Feisty and sensitive. For the propagandistic side of the film comes not only with its pretty routine attack on the giant corporation and its championing of the plaintiff’s bar but also in its championing of working mothers. Erin’s three adorable moppets are looked after by her boyfriend, a sensitive New Age biker called George—who is played by Aaron Eckhart in what may be an attempt to live down his own past as a cinematic a******. Now he’s just a cinematic moron, given to saying things like “You’re a very special lady” and “It was really intense” to mark him out as the post-feminist equivalent of the legendary brainless doll of a housewife. Aaron the simpleton tries to persuade Erin that her long hours spent collecting evidence against P.G. and E. might be bad for her kids, but she in effect tells him not to worry his pretty little head about it.
“I’m doing more for my kids now than when I was living with my parents,” she tells him—and certainly more than when she was trying to “bend myself around some man.” Also she’s making lots of money, and lawyer-values—the values of those for whom well-being is directly translatable into dollars and cents—permeate the movie. At one point George attempts to leave her (don’t worry; he’s too stupid to survive on his own), and, immediately after he rides off on his motorcycle, she is presented with a car and a bonus of $5000. To her kids she says, “This is our lucky day.”
True, the kids don’t seem altogether as happy about it as they might be, nor about the long hours Erin puts in trying to nail P. G. and E. But their complaints too get short shrift: “I’m doing this for us,” she tells them. “Don’t you want momma to be good at her job?” Of course they do, the little darlings. At one point, Erin’s son picks up one of the files her mother has been studying and notices that it concerns the medical history of a little girl of about his own age. Erin explains that that is why he and his sisters have not been seeing much of her.

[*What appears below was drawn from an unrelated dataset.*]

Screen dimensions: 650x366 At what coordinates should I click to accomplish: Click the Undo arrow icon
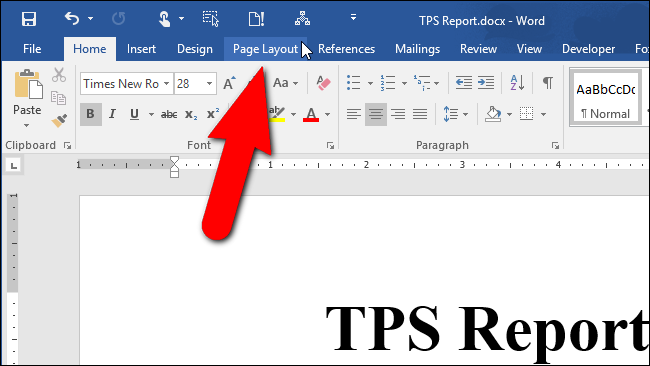72,19

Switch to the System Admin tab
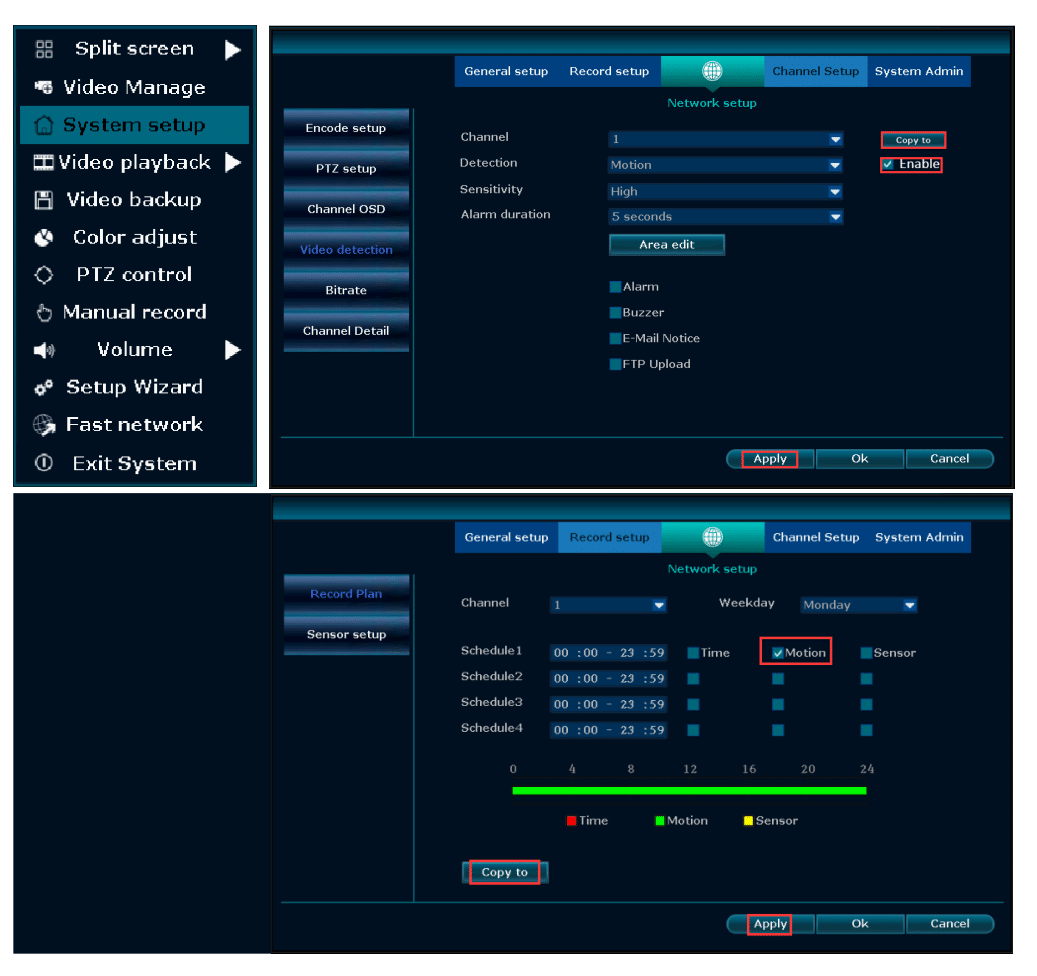[918, 70]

She has been helping this poor little girl—helping, her, in fact, to become a millionaire. “Why can’t her own mom help her?” asks the child naïvely.
“Because her mom’s real sick too.”
And naturally the kid leaves the room with a big smile on his face, all his doubts cleared up. That smile is the phoniest thing in this supremely phony film. But at least it’s got Julia Roberts, with breasts, in revealing clothes being feisty. What more do you want?